To-do list ->
A. Using the lemon bar post, explain in one to three sentences why bars made with meyer lemons would taste different from bars made with ordinary lemons.
B. From the lemon bar post, reproduce the passage between "Lemon Bars. Wonderful, sweet, tart, devour-able" and "into lemon-raspberry bars.", inclusive.

Extracted text ->

/---

Lemon Bars. Wonderful, sweet, tart, devour-able lemon bars. Lemon is clean and lemon is sour, lemon is my favorite thing for a near-summer time dessert and Ina Garten happens to have the perfect recipe for lemon bars.
Now I have made these lemon bars before but instead of using normal lemons, I used ones of the meyer variety. What is a meyer lemon? It is a citrus fruit that originated in China and is thought to be a cross between either a normal or mandarin orange. It is not tart and has a mellower flavor that is quite enjoyable. While I loved my meyer lemon bars, today I felt a typical lemon was the way to go.
I would love to say I stopped there, but I couldn't help myself.
I turned the lemon bars into lemon-raspberry bars.
I know, I know, I should have just kept it simple but I mean, lemon-raspberry bars, can you say "YUM"? Unless you don't like raspberry... or lemon bars... in that case though, you're just not human.
Seriously though, if you don't like raspberry you can use any kind of berry you want. I think blackberry, strawberry, or blueberry would work beautifully but if you want to branch out the berry field, try cherries! Cherry lemon bars would be delicious now that I think about. Maybe I'll try them. I'll keep you posted.

\---

Entries supplied ->
/---

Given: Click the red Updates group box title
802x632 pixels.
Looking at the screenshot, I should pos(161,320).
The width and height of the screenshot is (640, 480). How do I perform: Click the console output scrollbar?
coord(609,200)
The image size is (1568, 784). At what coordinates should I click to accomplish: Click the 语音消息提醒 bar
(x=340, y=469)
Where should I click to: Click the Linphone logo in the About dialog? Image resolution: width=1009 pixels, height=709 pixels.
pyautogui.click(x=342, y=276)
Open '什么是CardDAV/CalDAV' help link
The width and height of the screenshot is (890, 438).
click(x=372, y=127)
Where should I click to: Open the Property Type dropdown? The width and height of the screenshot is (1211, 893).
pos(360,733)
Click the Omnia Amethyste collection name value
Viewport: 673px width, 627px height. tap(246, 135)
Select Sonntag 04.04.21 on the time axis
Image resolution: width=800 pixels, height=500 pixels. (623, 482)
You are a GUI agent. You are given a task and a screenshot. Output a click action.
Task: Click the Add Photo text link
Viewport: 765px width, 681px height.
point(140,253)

\---

Solutions to the tasks ->
A. The post says a meyer lemon is not tart and has a mellower flavor. Bars made with it would therefore be milder and less tart than bars made with a typical lemon.

B.
Lemon Bars. Wonderful, sweet, tart, devour-able lemon bars. Lemon is clean and lemon is sour, lemon is my favorite thing for a near-summer time dessert and Ina Garten happens to have the perfect recipe for lemon bars.
Now I have made these lemon bars before but instead of using normal lemons, I used ones of the meyer variety. What is a meyer lemon? It is a citrus fruit that originated in China and is thought to be a cross between either a normal or mandarin orange. It is not tart and has a mellower flavor that is quite enjoyable. While I loved my meyer lemon bars, today I felt a typical lemon was the way to go.
I would love to say I stopped there, but I couldn't help myself.
I turned the lemon bars into lemon-raspberry bars.